Detect suspicious connections and fraud networks, protecting insurers' business. CRIF services enable special investigators and anti-fraud department users to undertake a real-time single entry search across the multiple databases, performing queries based on complex fuzzy matching principles.
Sherlock is a fraud prevention service which allows insurance companies to manage the identification and fraud prevention stages faster and more efficiently.

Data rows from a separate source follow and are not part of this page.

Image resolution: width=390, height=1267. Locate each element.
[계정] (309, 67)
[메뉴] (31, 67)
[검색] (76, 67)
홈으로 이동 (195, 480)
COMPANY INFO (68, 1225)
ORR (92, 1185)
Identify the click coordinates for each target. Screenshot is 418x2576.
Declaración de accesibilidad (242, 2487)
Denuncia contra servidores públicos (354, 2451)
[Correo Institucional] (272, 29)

Multilingual and multiline (supporting motor, home, personal injury, health, marine, travel and pet insurance lines), Sherlock can integrate any internal and external information source, and analyze the results using innovative machine learning and analytics tools. A unique and intuitive interface enables claims and policies to be quickly classified on the basis of the actual risk of fraud, checking personal identity, reporting anomalies, and performing customer intelligence activities.
Using tools which allow users to configure their own expert rules and multidimensional anomaly identification functionality, it is now possible to move from a verification approach based on the characteristics of the individual claim and with a limited number of variables, to the analysis of a combination of multiple variables which are difficult to analyze manually and using traditional algorithms. Therefore, Sherlock enables potentially unknown or not previously identified fraud scenarios to be discovered and individual cases to be examined in more depth, carrying out additional checks on related subjects, third parties and associated addresses through the ntwork analysis function, showing the identified links graphically. Through a simple and comprehensive report, it is possible to quickly identify any anomalies and areas of risk which require further investigation and to analyze the searches carried out thanks to the traceability of all the activities performed on each subject under investigation.
Finally, users can carry out interactive searches in real time, and view on a single screen the aggregate results of all the links generated from a wide rage of variables relating to individuals, companies, addresses, vehicles, e-mail addresses, telephone numbers, etc. which could also be relevant across different claims.